Bad/Good Jews

Bunker West Berlin

November 13 – 27

Opening 13. November at 7 PM


Bunker West, Hohenzollerndamm 120, 14199 Berlin

Art Spiegelman, Alex Melamid, Marat Guelman, Michail Grobman, Yury Kharchenko

Overview

The exhibition Bad / Good Jews brings together five outstanding Jewish artists: Alexander Melamid, Yury Kharchenko, Art Spiegelman, Marat Guelman and Michael Grobman. The curators are Aljoscha Samjatin and Yury Kharchenko.

At its core, the exhibition addresses the question of Jewish identity in the 21st century. October 7, 2023 – the Hamas massacre of Israeli civilians – marked a turning point. It evokes memories of the Shoah and highlights the continued vulnerability of Jewish life worldwide. Today, Jews are targeted by both right-wing antisemitism (Holocaust denial, ethnonationalist ideologies) and left-wing antisemitism (justification of terror, demonization of Israel). In European cultural discourse, this manifests as a dangerous split between “good” and “bad” Jews – depending on political narratives.

Bad / Good Jews resists such labeling. The exhibition explores how art reflects and transforms historical trauma, religious tradition, digital technologies, and political rupture. The works span painting and graphic art, conceptual positions, and projects involving artificial intelligence.


The Artists

Alexander Melamid
In his series Ten Other Jews of the 20th Century, Alexander Melamid provocatively questions the standard Jewish historical icons by juxtaposing them with anti-heroes – figures marginalized or excluded from collective memory. This contrast is more than artistic provocation; it challenges viewers to reconsider the construction of guilt, identity, and memory. Melamid exposes how history is selectively told and how remembrance can both produce and deny political narratives.

Yury Kharchenko
Since the October 7, 2023 Hamas attack on Israel, Kharchenko’s visual language has undergone a radical shift – becoming more direct and urgent. His works bring Israeli Defense Forces (IDF) symbols into dialogue with quotes from Jean Améry. He also presents a provocative juxtaposition of pop culture and historical memory: superheroes and Disney characters appear in front of the Auschwitz gate – the symbol of the industrial murder of European Jews.

In this context, these iconic figures lose their dominant symbolism – they seem disempowered, almost helpless in the face of resurging violence and contemporary antisemitism. Alongside these images, the slogan “From the river to the sea” appears – a phrase that, especially after October 7, has become for many a direct threat to Jewish life.

Kharchenko’s works navigate the fragile boundary between memory and present, between trauma and political reality. His art challenges the certainties of history and identity, compelling the audience to confront the fractured state of Jewish life today.

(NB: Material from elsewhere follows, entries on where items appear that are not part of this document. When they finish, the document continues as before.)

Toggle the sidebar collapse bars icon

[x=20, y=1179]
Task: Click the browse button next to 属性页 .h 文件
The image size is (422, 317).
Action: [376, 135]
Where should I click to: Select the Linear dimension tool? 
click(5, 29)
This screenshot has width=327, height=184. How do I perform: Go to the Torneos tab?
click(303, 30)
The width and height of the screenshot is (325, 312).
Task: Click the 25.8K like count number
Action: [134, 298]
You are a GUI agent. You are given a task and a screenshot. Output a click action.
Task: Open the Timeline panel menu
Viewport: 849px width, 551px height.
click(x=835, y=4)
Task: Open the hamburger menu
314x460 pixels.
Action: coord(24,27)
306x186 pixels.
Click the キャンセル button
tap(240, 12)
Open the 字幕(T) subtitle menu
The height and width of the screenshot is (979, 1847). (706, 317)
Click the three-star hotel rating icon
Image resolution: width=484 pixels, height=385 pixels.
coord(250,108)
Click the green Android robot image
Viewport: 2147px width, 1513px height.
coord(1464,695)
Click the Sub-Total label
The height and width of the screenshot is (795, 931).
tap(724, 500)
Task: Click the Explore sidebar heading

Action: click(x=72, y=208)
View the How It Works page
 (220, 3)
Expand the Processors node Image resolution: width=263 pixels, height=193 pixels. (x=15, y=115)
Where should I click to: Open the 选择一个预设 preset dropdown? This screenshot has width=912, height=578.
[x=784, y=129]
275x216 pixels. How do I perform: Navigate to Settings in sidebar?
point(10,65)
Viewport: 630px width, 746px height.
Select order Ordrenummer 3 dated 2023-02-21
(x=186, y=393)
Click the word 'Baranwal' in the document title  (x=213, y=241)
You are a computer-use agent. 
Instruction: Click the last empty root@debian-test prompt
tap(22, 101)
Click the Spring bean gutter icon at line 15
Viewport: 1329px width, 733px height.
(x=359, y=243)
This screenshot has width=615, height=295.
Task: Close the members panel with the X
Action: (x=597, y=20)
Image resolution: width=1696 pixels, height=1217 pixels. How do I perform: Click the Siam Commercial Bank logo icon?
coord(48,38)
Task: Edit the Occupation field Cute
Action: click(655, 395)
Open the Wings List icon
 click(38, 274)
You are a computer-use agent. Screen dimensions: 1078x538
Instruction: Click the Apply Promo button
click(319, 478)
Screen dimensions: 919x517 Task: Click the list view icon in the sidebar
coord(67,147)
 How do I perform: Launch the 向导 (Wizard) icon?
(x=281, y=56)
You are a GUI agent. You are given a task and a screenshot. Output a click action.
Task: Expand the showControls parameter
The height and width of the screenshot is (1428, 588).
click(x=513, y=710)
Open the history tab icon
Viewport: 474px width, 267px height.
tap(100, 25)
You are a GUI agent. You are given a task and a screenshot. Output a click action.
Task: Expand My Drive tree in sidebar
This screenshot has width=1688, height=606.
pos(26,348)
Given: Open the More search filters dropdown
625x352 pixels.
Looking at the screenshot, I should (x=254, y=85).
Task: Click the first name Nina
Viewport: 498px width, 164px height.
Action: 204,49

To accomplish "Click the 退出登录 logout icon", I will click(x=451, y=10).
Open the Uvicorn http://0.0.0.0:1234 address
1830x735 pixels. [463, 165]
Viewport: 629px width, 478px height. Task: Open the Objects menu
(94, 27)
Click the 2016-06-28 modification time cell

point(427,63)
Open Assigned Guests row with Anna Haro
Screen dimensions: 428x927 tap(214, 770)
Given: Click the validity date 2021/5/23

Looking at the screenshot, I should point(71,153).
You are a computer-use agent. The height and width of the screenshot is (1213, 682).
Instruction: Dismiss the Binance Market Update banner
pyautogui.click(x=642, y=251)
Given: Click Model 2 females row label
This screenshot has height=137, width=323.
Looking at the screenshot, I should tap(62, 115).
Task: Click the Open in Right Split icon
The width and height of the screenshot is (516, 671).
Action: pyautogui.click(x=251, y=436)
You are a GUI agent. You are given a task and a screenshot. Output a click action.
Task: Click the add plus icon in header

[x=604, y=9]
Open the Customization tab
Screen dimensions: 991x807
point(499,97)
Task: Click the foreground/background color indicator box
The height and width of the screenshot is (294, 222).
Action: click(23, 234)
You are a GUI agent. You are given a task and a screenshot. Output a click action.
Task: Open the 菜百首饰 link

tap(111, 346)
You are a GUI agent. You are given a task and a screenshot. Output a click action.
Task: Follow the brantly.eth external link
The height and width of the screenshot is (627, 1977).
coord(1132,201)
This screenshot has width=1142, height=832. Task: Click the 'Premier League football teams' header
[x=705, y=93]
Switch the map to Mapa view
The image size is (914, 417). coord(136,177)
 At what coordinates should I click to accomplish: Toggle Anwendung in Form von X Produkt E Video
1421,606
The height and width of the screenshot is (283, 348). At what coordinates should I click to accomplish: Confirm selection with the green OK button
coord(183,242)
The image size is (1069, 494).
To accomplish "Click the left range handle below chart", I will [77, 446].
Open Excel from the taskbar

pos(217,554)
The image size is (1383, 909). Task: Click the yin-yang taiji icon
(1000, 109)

In Bad / Good Jews, Kharchenko’s work forms the emotional and intellectual core of the exhibition – a powerful artistic intervention against oversimplification and categorization, against the division into “good” and “bad” Jews. His images are a call for resistance, remembrance, and self-determination.

Art Spiegelman
Pulitzer Prize winner Art Spiegelman, globally recognized for his graphic novel Maus, presents a complex visual language in Crossroads (Wandering Jews). He merges medieval iconography with contemporary motifs to trace both ruptures and continuities in Jewish history. Spiegelman’s works are powerful reminders that the post-Holocaust vow of “Never again” is increasingly under threat. His images serve as both places of remembrance and urgent warnings – against forgetting, against downplaying atrocities.

Michael Grobman
A key figure of the “Second Russian Avant-Garde” and a resident of Israel since the 1970s, Michael Grobman weaves mystical elements and Jewish history into his art. His works incorporate motifs from Kabbalah, a profound Jewish mystical tradition, alongside painful memories of the Shoah. Grobman’s painting evokes spiritual depth, treating trauma not only as something to be reflected upon but as part of an ongoing process of healing and identity formation. His art expresses a continuous search for meaning and belonging.

Marat Guelman
Marat Guelman views his work as an homage to his Jewish identity, to his mother, and to the conscious experience of that identity. In his creative process, he “tries on” different artistic roles – a method that has become central to his practice. For Bad / Good Jews, he appears as a kind of “Jewish Andy Warhol” – a persona born from a late but profound awareness of his Jewish roots.


Significance of the Exhibition

Bad / Good Jews is an artistic dialogue about Jewish heritage, responsibility, and the future. In a bunker built by the Nazis, Jewish art becomes an act of resistance: it gives voice to the victims, rejects the division into “good” and “bad” Jews, and asserts the right to life, remembrance, and self-determination.